Provide nothing except how many lines of the data contain the word "below".
************
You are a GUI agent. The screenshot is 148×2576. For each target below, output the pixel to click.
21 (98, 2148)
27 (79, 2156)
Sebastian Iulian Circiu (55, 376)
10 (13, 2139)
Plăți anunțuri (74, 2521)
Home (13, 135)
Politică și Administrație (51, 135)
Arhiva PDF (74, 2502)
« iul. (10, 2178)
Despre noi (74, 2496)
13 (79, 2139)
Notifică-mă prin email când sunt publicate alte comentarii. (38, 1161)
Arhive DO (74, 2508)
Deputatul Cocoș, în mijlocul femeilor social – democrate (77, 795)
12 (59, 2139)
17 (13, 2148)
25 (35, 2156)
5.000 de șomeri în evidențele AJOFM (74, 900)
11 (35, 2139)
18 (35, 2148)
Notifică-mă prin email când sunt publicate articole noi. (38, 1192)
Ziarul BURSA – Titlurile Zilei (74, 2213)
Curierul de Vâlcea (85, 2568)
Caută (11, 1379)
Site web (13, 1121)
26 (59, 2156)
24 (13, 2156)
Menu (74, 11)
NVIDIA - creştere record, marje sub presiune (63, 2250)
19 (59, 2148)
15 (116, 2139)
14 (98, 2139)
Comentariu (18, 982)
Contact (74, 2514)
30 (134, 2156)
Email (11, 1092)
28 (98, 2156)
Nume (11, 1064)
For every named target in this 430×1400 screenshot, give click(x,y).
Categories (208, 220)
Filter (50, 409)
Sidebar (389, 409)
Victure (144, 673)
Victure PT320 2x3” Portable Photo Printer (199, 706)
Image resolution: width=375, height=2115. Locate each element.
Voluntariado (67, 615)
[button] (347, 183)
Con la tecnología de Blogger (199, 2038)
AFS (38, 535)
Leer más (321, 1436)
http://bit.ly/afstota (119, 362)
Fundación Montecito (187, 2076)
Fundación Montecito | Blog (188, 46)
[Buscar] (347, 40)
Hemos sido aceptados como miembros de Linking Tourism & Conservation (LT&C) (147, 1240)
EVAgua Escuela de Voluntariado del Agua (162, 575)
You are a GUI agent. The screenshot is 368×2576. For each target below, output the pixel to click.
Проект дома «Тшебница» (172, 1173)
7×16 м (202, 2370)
************
» Solution to this problem:
2